Collected data entries:
####
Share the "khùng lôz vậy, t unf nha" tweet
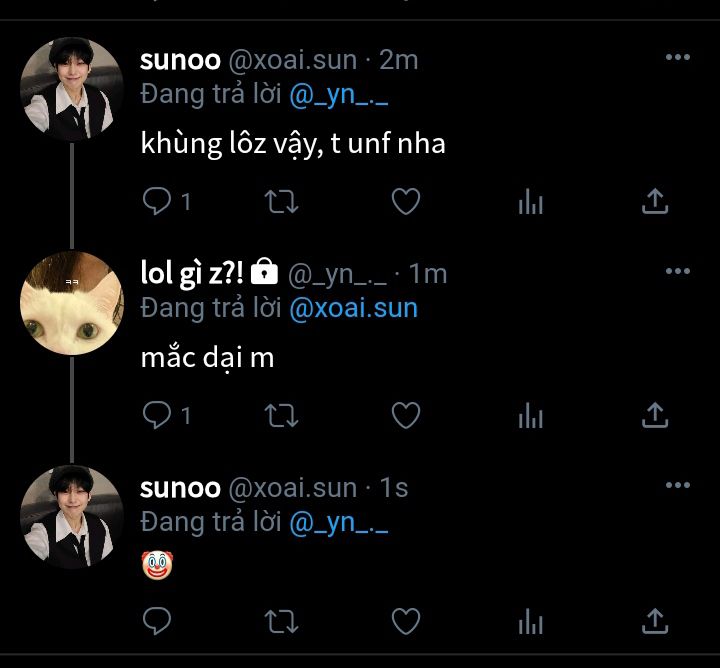This screenshot has height=668, width=720. [x=655, y=201]
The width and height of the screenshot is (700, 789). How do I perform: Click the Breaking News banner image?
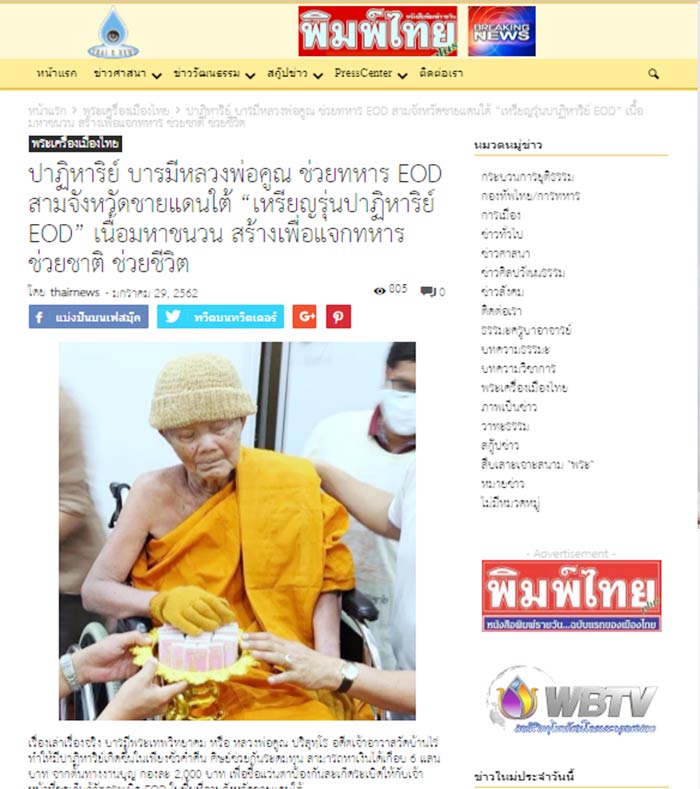tap(502, 31)
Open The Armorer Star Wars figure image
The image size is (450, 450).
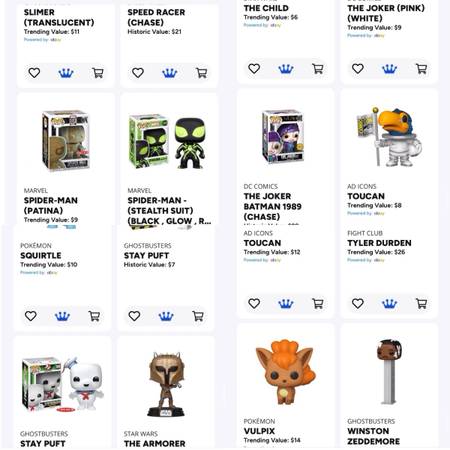point(166,384)
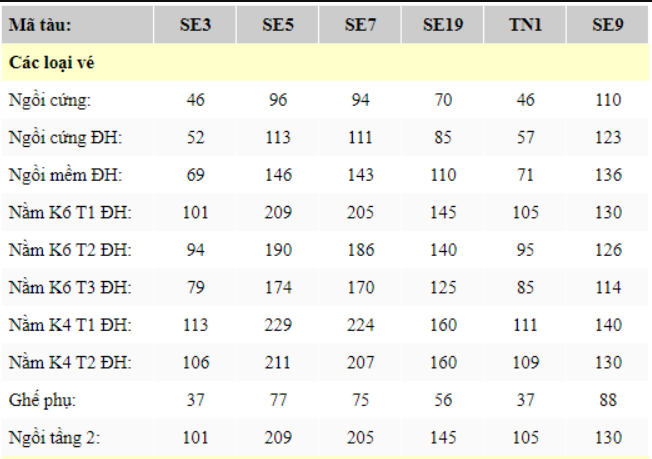Click the Nằm K6 T2 ĐH label

[70, 250]
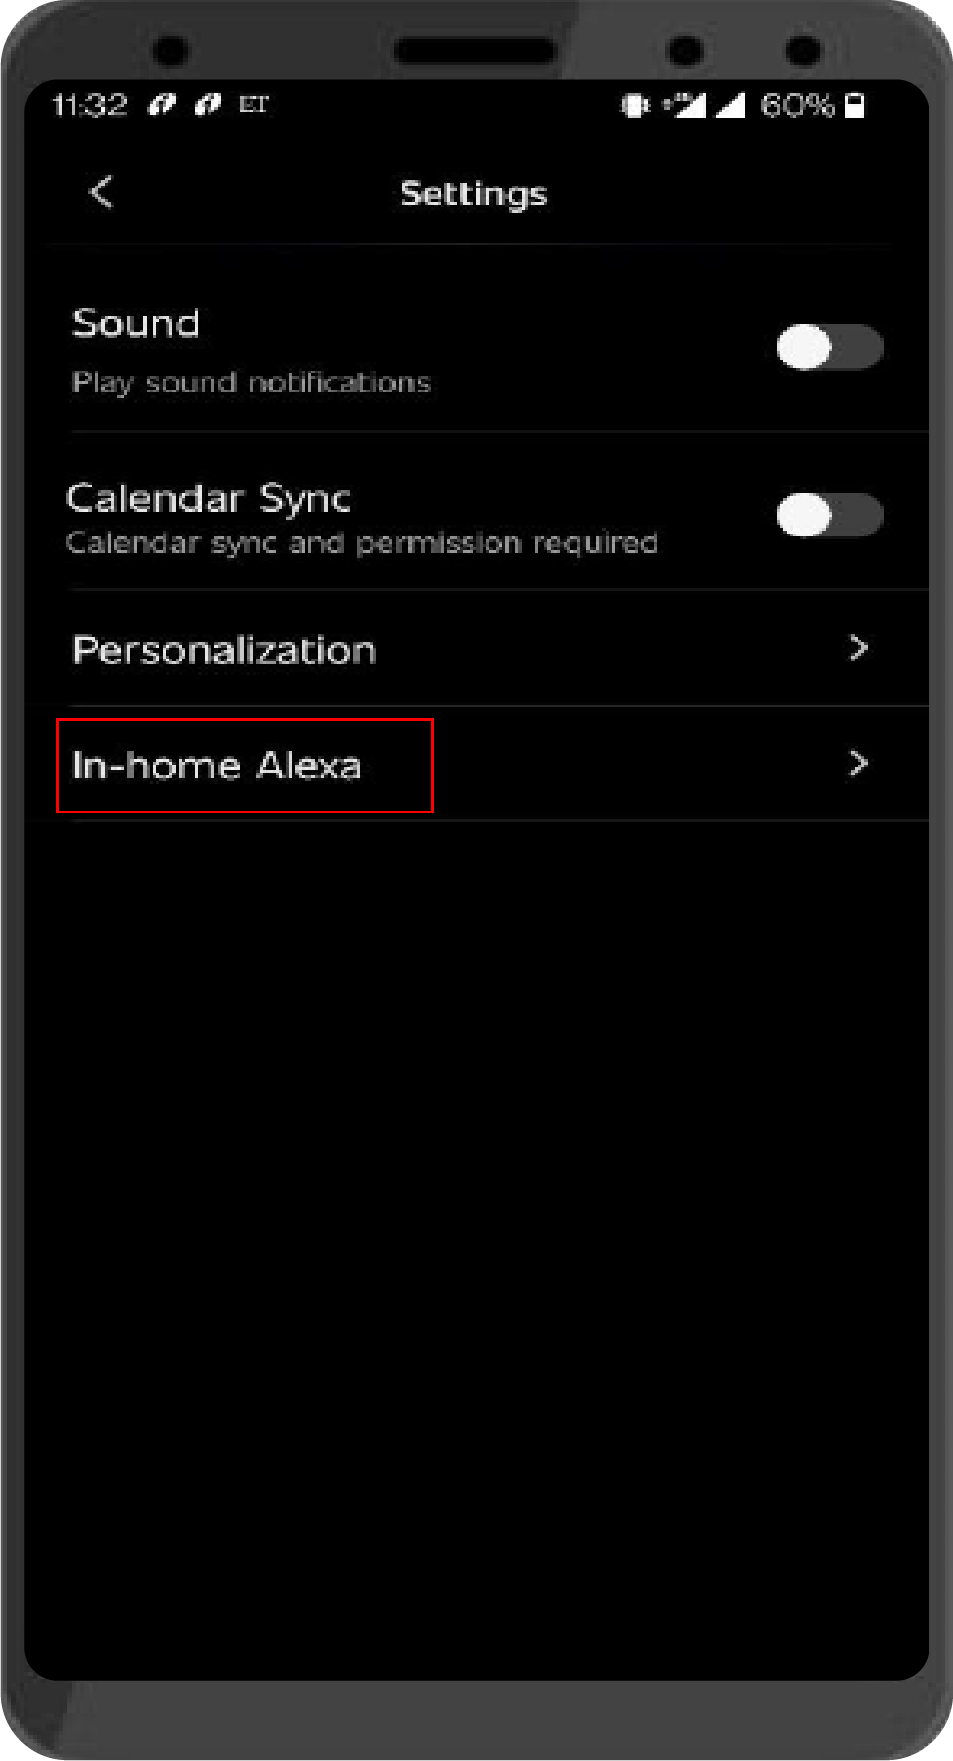The height and width of the screenshot is (1761, 953).
Task: Open the Personalization settings label
Action: click(224, 650)
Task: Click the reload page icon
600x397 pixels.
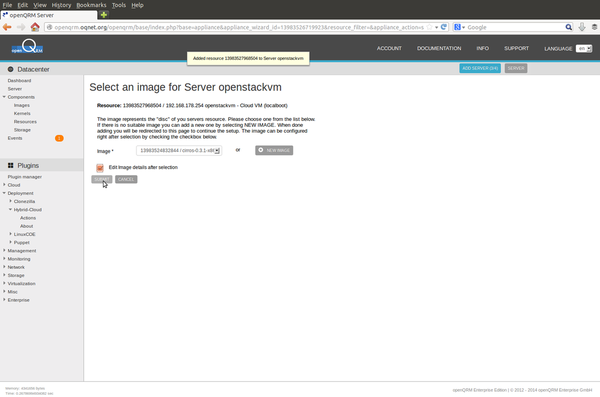Action: click(x=443, y=27)
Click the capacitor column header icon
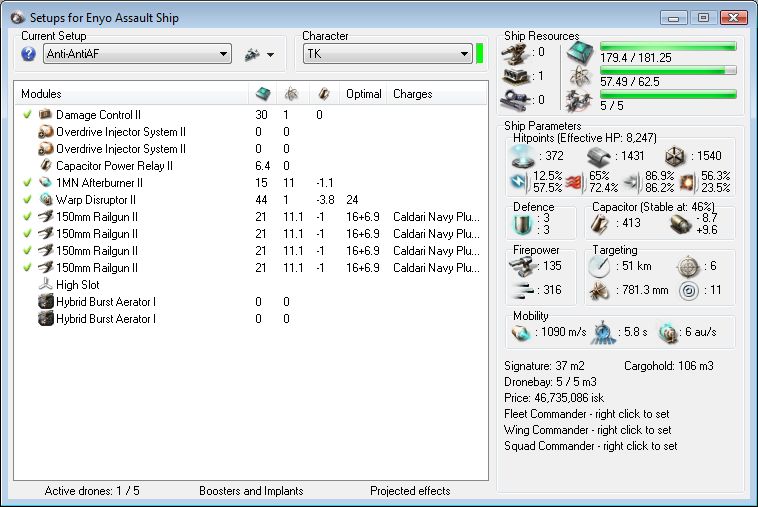This screenshot has height=507, width=758. click(322, 94)
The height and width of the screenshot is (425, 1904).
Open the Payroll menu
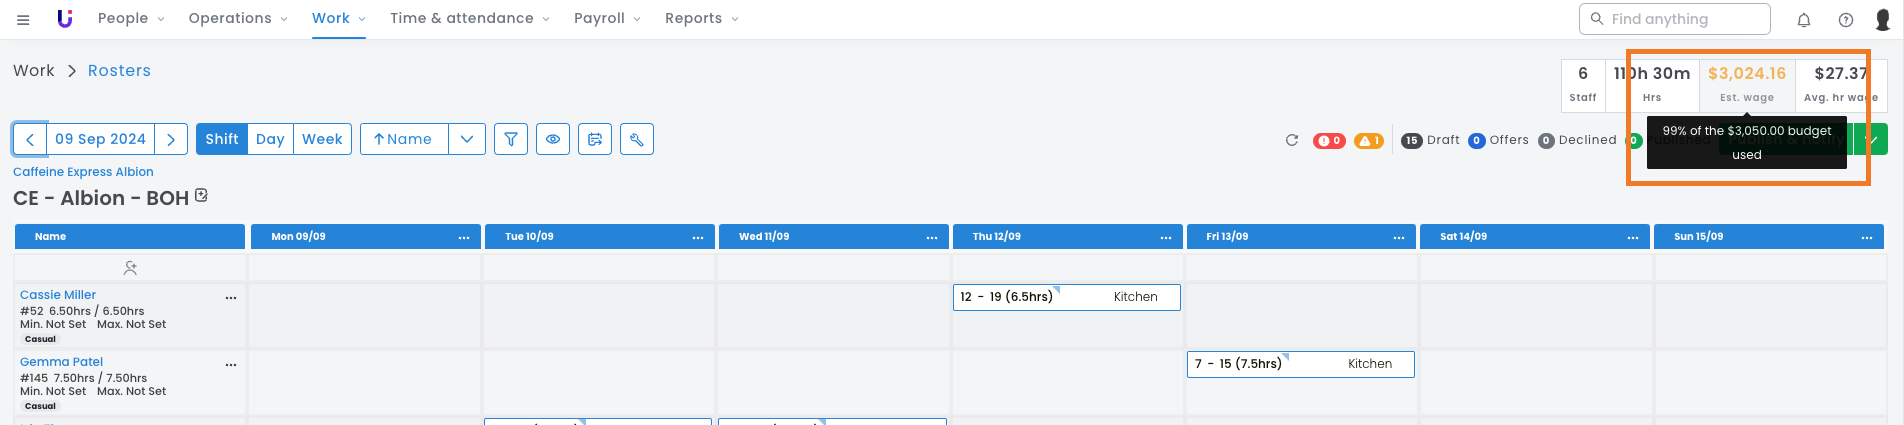(607, 18)
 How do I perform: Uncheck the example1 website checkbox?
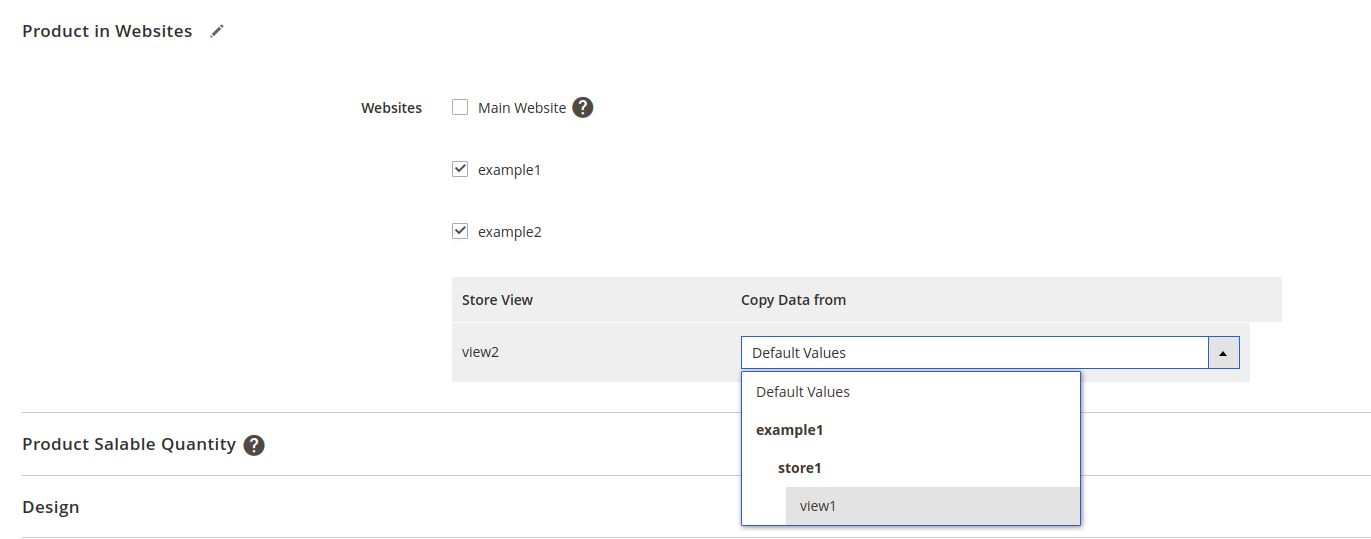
####
PROBLEM TO WORK ON:
From the line that contains "600x397 pixels." through the last line of the entries, transcribe every line exactly, leaving out the pictures.

SOLUTION TO THE PROBLEM:
600x397 pixels.
Action: click(x=443, y=27)
Click the capacitor column header icon
This screenshot has height=507, width=758. click(322, 94)
The height and width of the screenshot is (425, 1904).
Open the Payroll menu
(607, 18)
 How do I perform: Uncheck the example1 website checkbox?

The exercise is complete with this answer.